**Studientext:**
· · · · ·

Experimente zum besseren HörenKönnen wir unseren Sinnen auf die Sprünge helfen?
14. Februar 2020, von Christina Krätzig
Foto: UHH/Krätzig
Wie arbeiten Gehirn und Sinnesorgane zusammen? Dieser Frage geht Wahrnehmungspsychologe Dr. Patrick Bruns nach. Als Leiter des Labors für Biologische Psychologie und Neuropsychologie an der Universität Hamburg möchte er herausfinden, ob Menschen lernen können, bewusst besser zu hören.
Dass Menschen ihre Wahrnehmungsfähigkeit trainieren können, ist belegt und bekannt. Doch ist das Gehirn auch in der Lage, die Sinnesorgane selbst zu verändern und ihre Leistungen direkt zu verbessern? Patrick Bruns hält solche Anpassungen außerhalb des Gehirns für möglich. „Das Gehirn selbst verändert sich fortwährend und passt seine Struktur und Funktion an den Bedarf und die Nutzungsweise an. Vielleicht ist es darüber hinaus aber auch in der Lage, Veränderungen in den Sinnesorganen zu bewirken“, begründet Bruns die These, die er in den kommenden anderthalb Jahren untersuchen will. Die Volkswagenstiftung fördert sein Vorhaben mit rund 100.000 Euro in der Reihe „Experiment! – Auf der Suche nach gewagten Forschungsideen.“
Bruns Ansatz baut auf neuen Erkenntnissen von amerikanischen Kollegen der Duke University in North Carolina auf, mit denen er kooperieren will. Sie haben herausgefunden, dass Augenbewegungen auch Bewegungen des Trommelfells hervorrufen. Damit beeinflussen sie, wie der Schall in elektrische Impulse umgewandelt und ins Gehirn weitergeleitet wird. Dies kann möglicherweise dazu führen, dass Schallwellen aus der Richtung, in die jemand blickt, besser wahrgenommen werden. Oder anders ausgedrückt: Der Mensch kann nach einer entsprechenden Augenbewegung besser hören.

· · · · ·

**Extrahierte Informationen:**

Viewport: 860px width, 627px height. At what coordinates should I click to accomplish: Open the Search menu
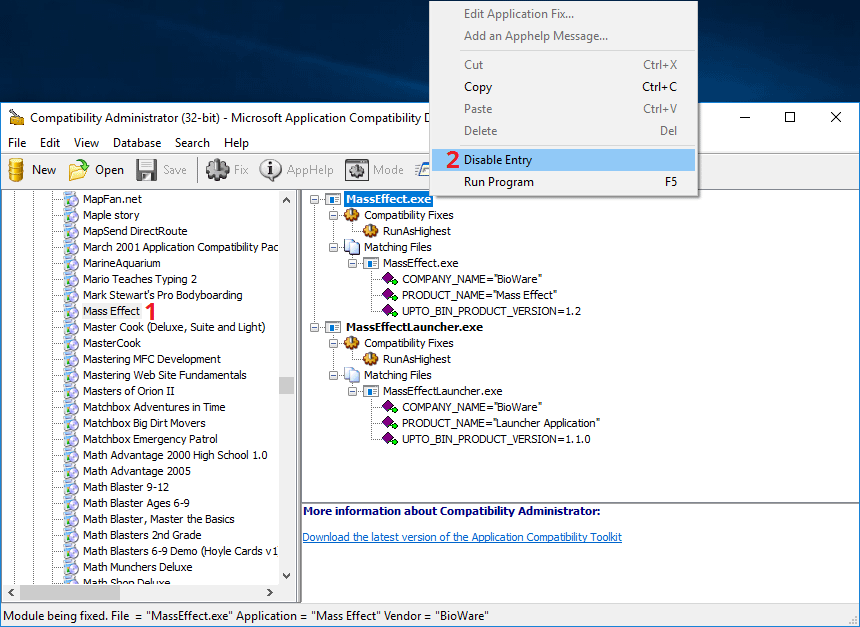pyautogui.click(x=192, y=143)
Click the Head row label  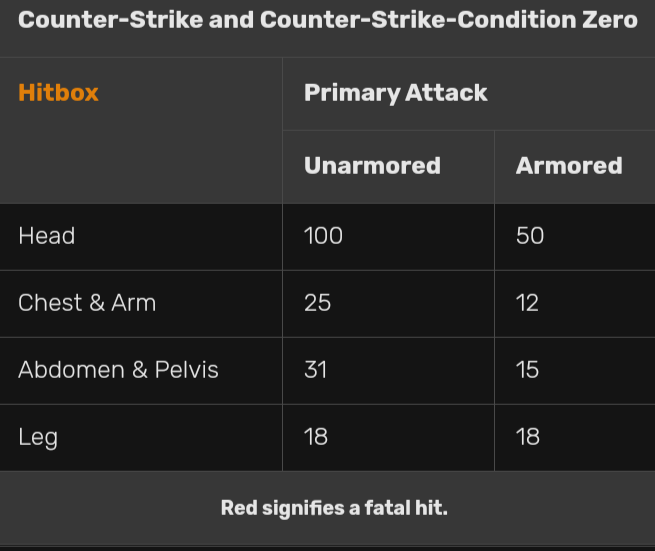(47, 236)
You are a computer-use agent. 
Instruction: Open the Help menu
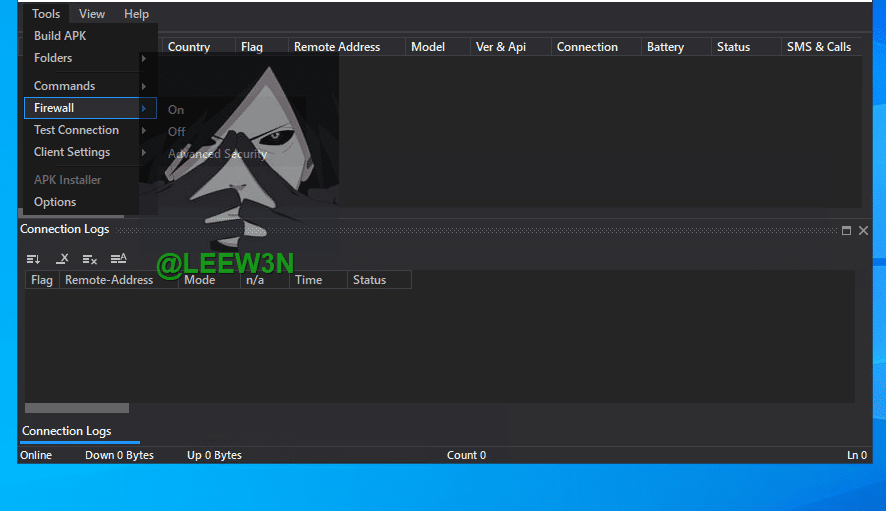point(136,14)
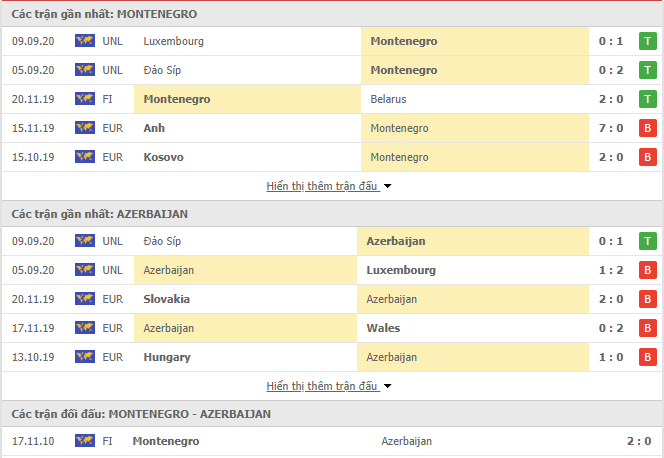This screenshot has width=664, height=458.
Task: Select the Belarus team name
Action: [x=388, y=99]
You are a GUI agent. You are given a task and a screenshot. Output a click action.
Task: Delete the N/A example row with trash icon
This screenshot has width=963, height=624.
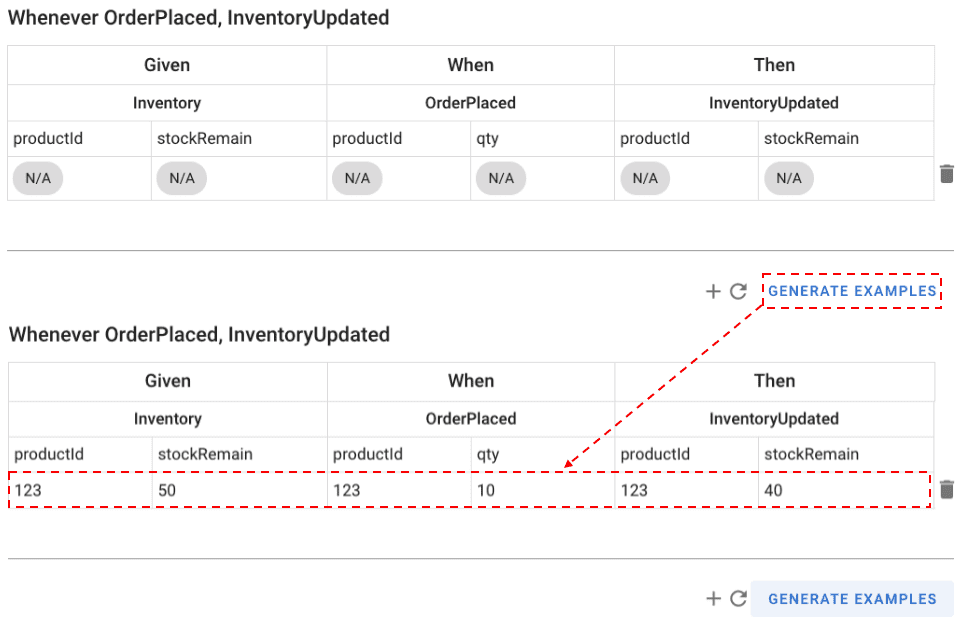point(946,174)
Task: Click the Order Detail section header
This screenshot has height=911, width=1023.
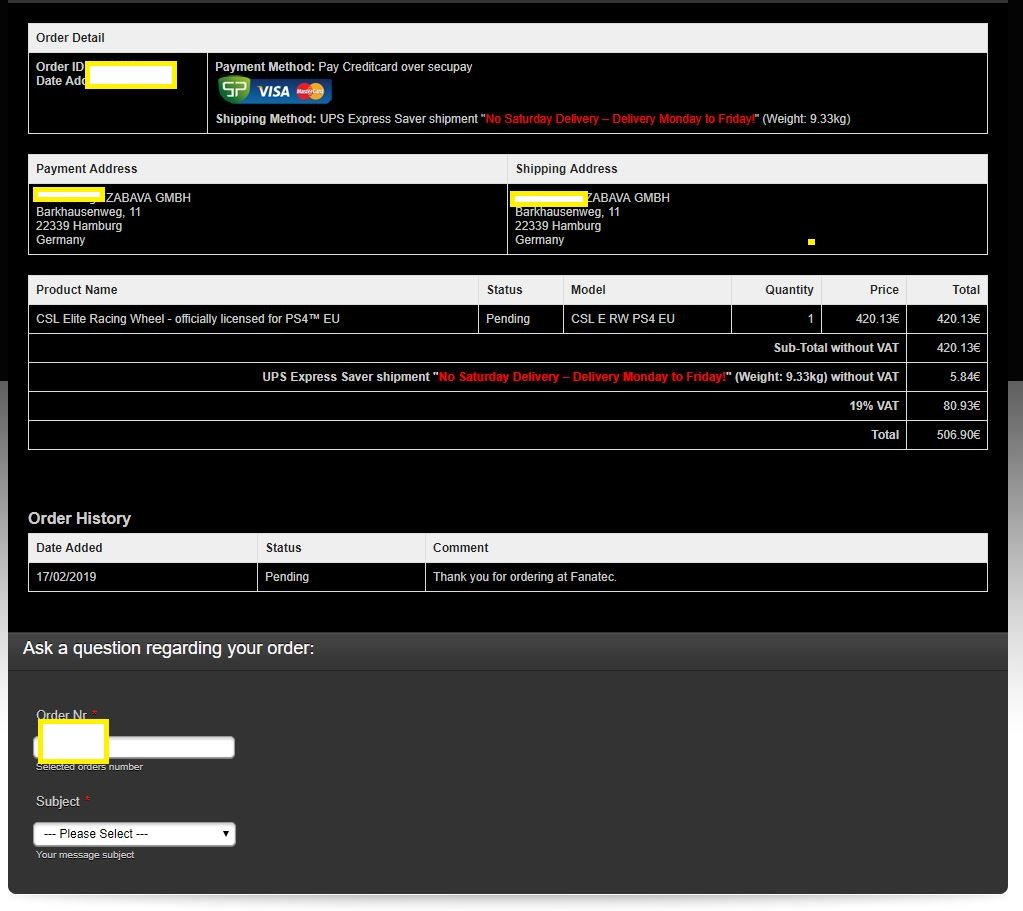Action: 70,38

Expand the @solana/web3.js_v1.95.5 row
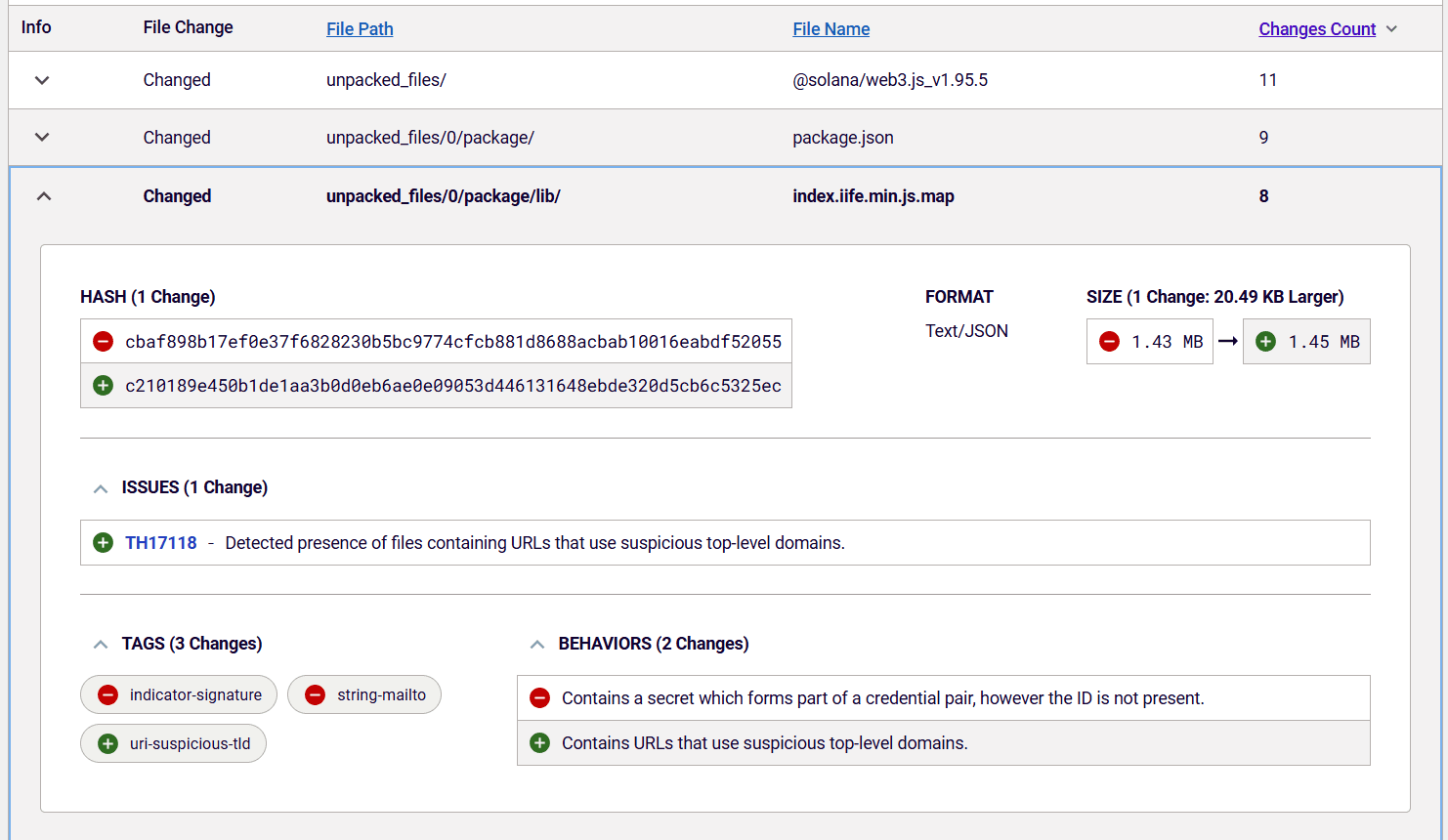click(x=42, y=80)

· · · · ·

**Material erkunden:**
• 1. Mit welcher Summe fördert die Volkswagenstiftung laut Studientext das Vorhaben von Patrick Bruns?
• 2. Welche Hochschulen und Stiftungen nennt der Studientext?
• 3. Zitiere aus dem Studientext die Passage von „Experimente zum besseren“ bis einschließlich „besser zu hören.“.

**Ergebnisse der Übung:**
• 1. Mit rund 100.000 Euro.

• 2. Universität Hamburg, Volkswagenstiftung, Duke University

• 3.
Experimente zum besseren HörenKönnen wir unseren Sinnen auf die Sprünge helfen?
14. Februar 2020, von Christina Krätzig
Foto: UHH/Krätzig
Wie arbeiten Gehirn und Sinnesorgane zusammen? Dieser Frage geht Wahrnehmungspsychologe Dr. Patrick Bruns nach. Als Leiter des Labors für Biologische Psychologie und Neuropsychologie an der Universität Hamburg möchte er herausfinden, ob Menschen lernen können, bewusst besser zu hören.